Re: [HACKERS] Custom compression methods

From: Ildar Musin <i(dot)musin(at)postgrespro(dot)ru>
To: Ildus Kurbangaliev <i(dot)kurbangaliev(at)postgrespro(dot)ru>
Cc: Robert Haas <robertmhaas(at)gmail(dot)com>, Alexander Korotkov <a(dot)korotkov(at)postgrespro(dot)ru>, Tomas Vondra <tomas(dot)vondra(at)2ndquadrant(dot)com>, Alvaro Herrera <alvherre(at)2ndquadrant(dot)com>, Евгений Шишкин <itparanoia(at)gmail(dot)com>, Andres Freund <andres(at)anarazel(dot)de>, Oleg Bartunov <obartunov(at)gmail(dot)com>, Craig Ringer <craig(at)2ndquadrant(dot)com>, Peter Eisentraut <peter(dot)eisentraut(at)2ndquadrant(dot)com>, PostgreSQL Hackers <pgsql-hackers(at)postgresql(dot)org>, Chapman Flack <chap(at)anastigmatix(dot)net>
Subject: Re: [HACKERS] Custom compression methods
Date: 2018-01-25 13:03:20
Message-ID: 6fd5dea3-8889-c7bb-9df2-79493b2b6ab0@postgrespro.ru
Views: Raw Message | Whole Thread | Download mbox | Resend email
Thread:
Lists: pgsql-hackers

Hello Ildus,

On 23.01.2018 16:04, Ildus Kurbangaliev wrote:
> On Mon, 22 Jan 2018 23:26:31 +0300
> Ildar Musin <i(dot)musin(at)postgrespro(dot)ru> wrote:
>
> Thanks for review! Attached new version of the patch. Fixed few bugs,
> added more documentation and rebased to current master.
>
>> You need to rebase to the latest master, there are some conflicts.
>> I've applied it to the three days old master to try it.
>
> Done.
>
>>
>> As I can see the documentation is not yet complete. For example, there
>> is no section for ALTER COLUMN ... SET COMPRESSION in ddl.sgml; and
>> section "Compression Access Method Functions" in compression-am.sgml
>> hasn't been finished.
>
> Not sure about ddl.sgml, it contains more common things, but since
> postgres contains only pglz by default there is not much to show.
>
>>
>> I've implemented an extension [1] to understand the way developer
>> would go to work with new infrastructure. And for me it seems clear.
>> (Except that it took me some effort to wrap my mind around varlena
>> macros but it is probably a different topic).
>>
>> I noticed that you haven't cover 'cmdrop' in the regression tests and
>> I saw the previous discussion about it. Have you considered using
>> event triggers to handle the drop of column compression instead of
>> 'cmdrop' function? This way you would kill two birds with one stone:
>> it still provides sufficient infrastructure to catch those events
>> (and it something postgres already has for different kinds of ddl
>> commands) and it would be easier to test.
>
> I have added support for event triggers for ALTER SET COMPRESSION in
> current version. Event trigger on ALTER can be used to replace cmdrop
> function but it will be far from trivial. There is not easy way to
> understand that's attribute compression is really dropping in the
> command.
>

I've encountered unexpected behavior in command 'CREATE TABLE ... (LIKE
...)'. It seems that it copies compression settings of the table
attributes no matter which INCLUDING options are specified. E.g.

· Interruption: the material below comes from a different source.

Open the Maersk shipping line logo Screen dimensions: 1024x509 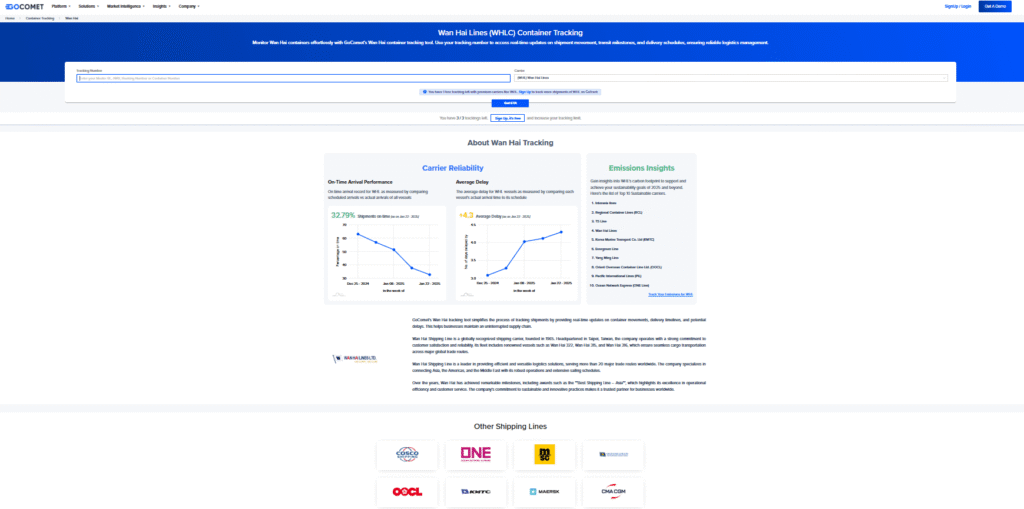[x=545, y=491]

create table xxx(id serial, msg text compression pg_lz4);
alter table xxx alter column msg set storage external;
\d+ xxx
Table "public.xxx"
Column | Type | ... | Storage | Compression |
--------+---------+ ... +----------+-------------+
id | integer | ... | plain | |
msg | text | ... | external | pg_lz4 |

Now copy the table structure with "INCLUDING ALL":

create table yyy (like xxx including all);
\d+ yyy
Table "public.yyy"
Column | Type | ... | Storage | Compression |
--------+---------+ ... +----------+-------------+
id | integer | ... | plain | |
msg | text | ... | external | pg_lz4 |

And now copy without "INCLUDING ALL":

create table zzz (like xxx);
\d+ zzz
Table "public.zzz"
Column | Type | ... | Storage | Compression |
--------+---------+ ... +----------+-------------+
id | integer | ... | plain | |
msg | text | ... | extended | pg_lz4 |

As you see, compression option is copied anyway. I suggest adding new
INCLUDING COMPRESSION option to enable user to explicitly specify
whether they want or not to copy compression settings.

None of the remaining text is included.